======== SELECTED TEXT ========

Before: BOGGS and DAUGHTREY, Circuit Judges, and MATIA, District Judge.* 

ORDER

Augustine Chikadili Okayfor, a pro se federal prisoner, appeals a district court order denying his motion to vacate, set aside, or correct his sentence filed under 28 U.S.C. § 2255. The case has been referred to a panel of the court pursuant to Rule 9(a), Rules of the Sixth Circuit. Upon examination, this panel unanimously agrees that oral argument is not needed. Fed. R. App. P. 34(a).

Okayfor was convicted in a jury trial of conspiracy to import heroin into the United States and was sentenced on June 9, 1992, to 235 months in prison and five years of supervised release. His conviction was affirmed on appeal, but the case was remanded for resentencing with instructions that the district court make findings of fact as to the amount of heroin which was reasonably foreseeable to Okayfor. See United States v. Okayfor, 996 F.2d 116, 121-22 (6th Cir.) (per curiam), cert. denied, 114 S. Ct. 238 (1993). At the resentencing proceeding, the district court adopted the government's sentencing recommendations and found Okayfor liable for 3.5 kilograms of heroin. He was resentenced to 210 months in prison, which represented the low end of the calculated guideline range. This sentence was affirmed on appeal. See United States v. Okayfor, No. 94-1277 (6th Cir. Nov. 16, 1994) (order).

======== RECORDED DATA ========

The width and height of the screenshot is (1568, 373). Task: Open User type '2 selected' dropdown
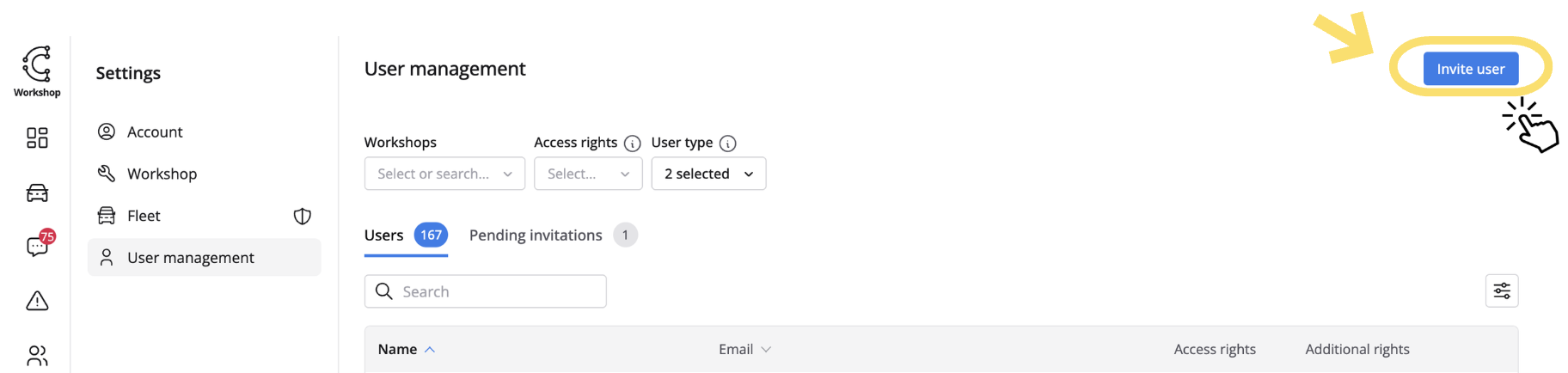click(x=708, y=174)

========

## THE TASKS
(A) Retype the passage of the court order that begins at the words "Augustine Chikadili Okayfor, a" and stops after "App. P. 34(a).".
(B) Extend the court order by writing what follows its last sentence.

## WRITTEN RESPONSES
(A)
Augustine Chikadili Okayfor, a pro se federal prisoner, appeals a district court order denying his motion to vacate, set aside, or correct his sentence filed under 28 U.S.C. § 2255. The case has been referred to a panel of the court pursuant to Rule 9(a), Rules of the Sixth Circuit. Upon examination, this panel unanimously agrees that oral argument is not needed. Fed. R. App. P. 34(a).

(B)
In his motion to vacate, Okayfor presented two grounds for relief: (1) trial counsel rendered ineffective assistance by his failure to object to a fatal variance, by his stipulation regarding base offense level at resentencing, and by his advice to stand trial rather than plead guilty; and (2) the district court for the Eastern District of Michigan had neither jurisdiction nor venue to convict him. In his reply to the government's response, Okayfor further alleged that counsel was ineffective in failing to investigate a lead which could have provided a partial alibi. A magistrate judge recommended that the motion to vacate be denied in a report filed on May 16, 1995. The magistrate judge concluded that there was no variance between the conspiracy charged and that proven, so that counsel was not ineffective in not objecting to a variance; that counsel's agreement to the low end of the calculated guideline range expressly depended upon the district court's adoption of that range and Okayfor did not object at the time; that Okayfor knew he could be sentenced to life in prison if convicted and there were never any serious plea negotiations; that even if counsel had investigated the lead given him by Okayfor, there is no reasonable probability it would have resulted in Okayfor's acquittal; and that the district court had both jurisdiction and venue to try and convict him for the heroin conspiracy. Okayfor filed timely objections, but the district court adopted the magistrate judge's report and denied the motion to vacate for the reasons stated by the magistrate judge.

On appeal, Okayfor argues that: (1) the district court did not conduct a de novo review, (2) there was a fatal variance to which counsel should have objected, (3) counsel's sentencing stipulation constituted ineffective assistance, (4) counsel's advice against a guilty plea constituted ineffective assistance, (5) the Eastern District of Michigan did not have jurisdiction or venue over his crime, and (6) the district court abused its discretion by not conducting an evidentiary hearing.

Upon review, we affirm the district court's order for the reasons stated by the magistrate judge as adopted by the district court. In order to obtain relief under Sec. 2255, the record must reflect an error of constitutional magnitude which had a substantial and injurious effect or influence in determining the jury's verdict. Brecht v. Abrahamson, 113 S. Ct. 1710, 1722 (1993); United States v. Ross, 40 F.3d 144, 146 (7th Cir. 1994).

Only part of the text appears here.